[Microcirculation of gastric mucosa in pathogenesis of stomach ulcer].

During the last decade, evidence increased that microcirculatory disorders play a pivotal role in the development of mucosal injury, and, hence, formation of gastric ulcer. Mucosal microcirculation is altered at least by two distinct mechanisms: Stimulation of acid secretion leads to a rise of blood flow in the acid-secreting areas, and, concomitantly, due to a steal-phenomenon to a decrease of mucosal capillary perfusion of the antrum, which results in temporary ischemia. In addition, surface noxae-induced release of potent mediators, such as histamine, leukotrienes, thromboxane, platelet-activating factor and reactive oxygen metabolites cause vasoconstriction, capillary stasis and increase of microvascular permeability (loss of endothelial integrity), which aggravate mucosal injury.

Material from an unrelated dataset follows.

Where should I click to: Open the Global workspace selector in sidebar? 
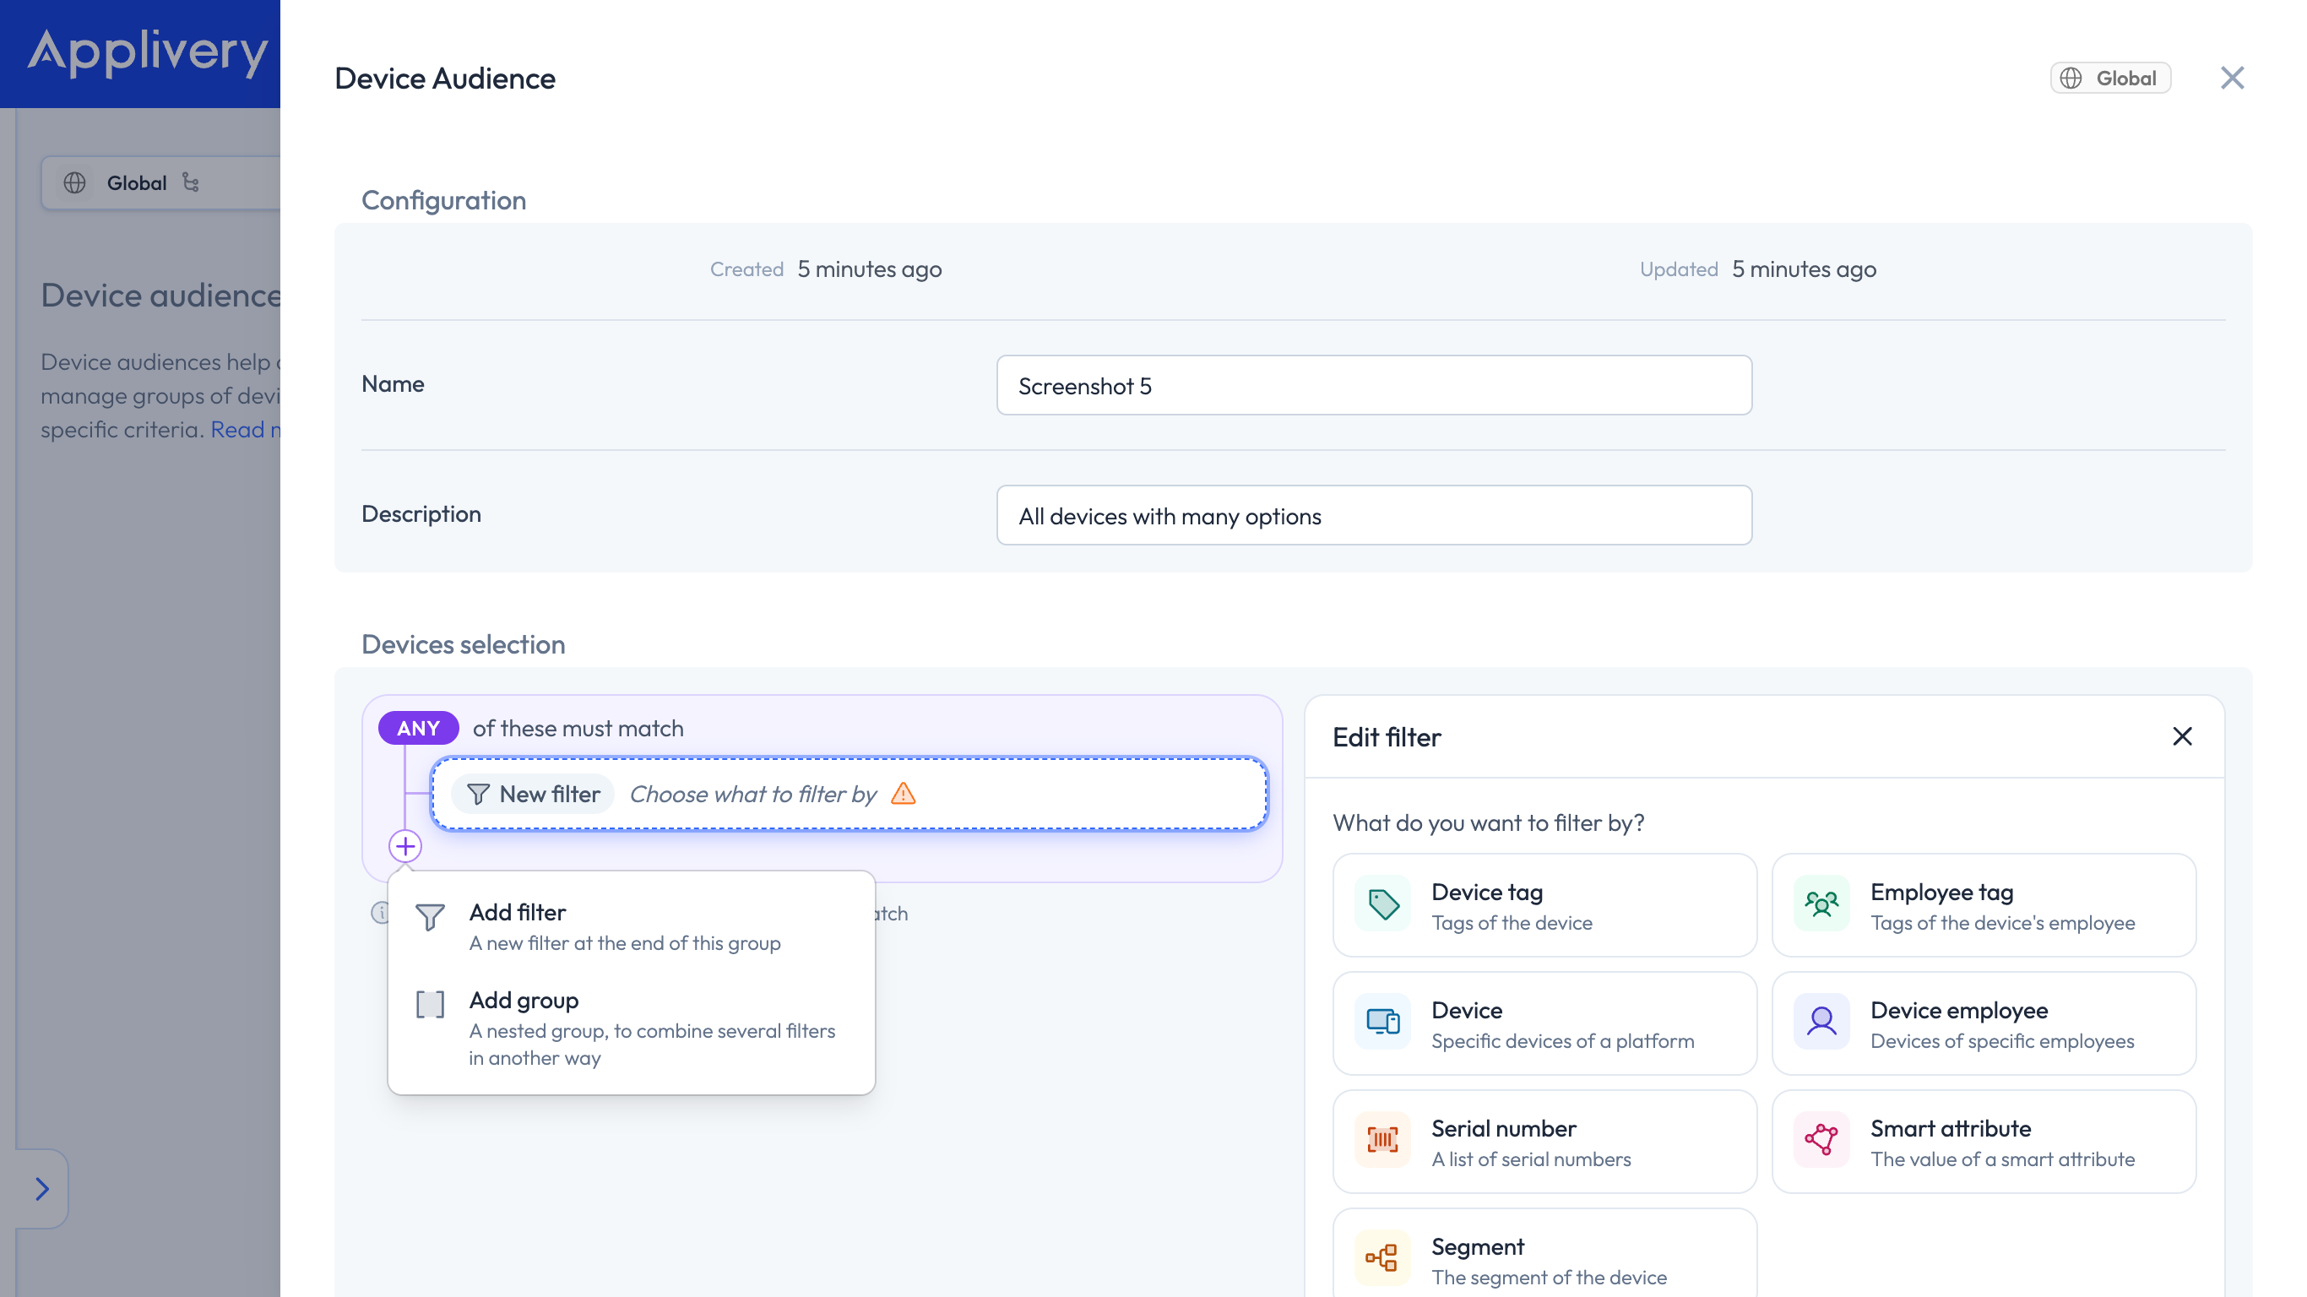161,183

Therefore, therapeutic strategies should consider leukotriene-synthesis inhibitors, histamine-, thromboxane- and platelet-activating factor receptor antagonists, oxygen radical scavengers, as well as counteracting mediators and hormones, such as prostaglandins and somatostatin, inasmuch as these compounds have been shown to additionally prevent mucosal microvascular injury, in particular capillary perfusion failure and loss of endothelial integrity, during gastric ulcer formation.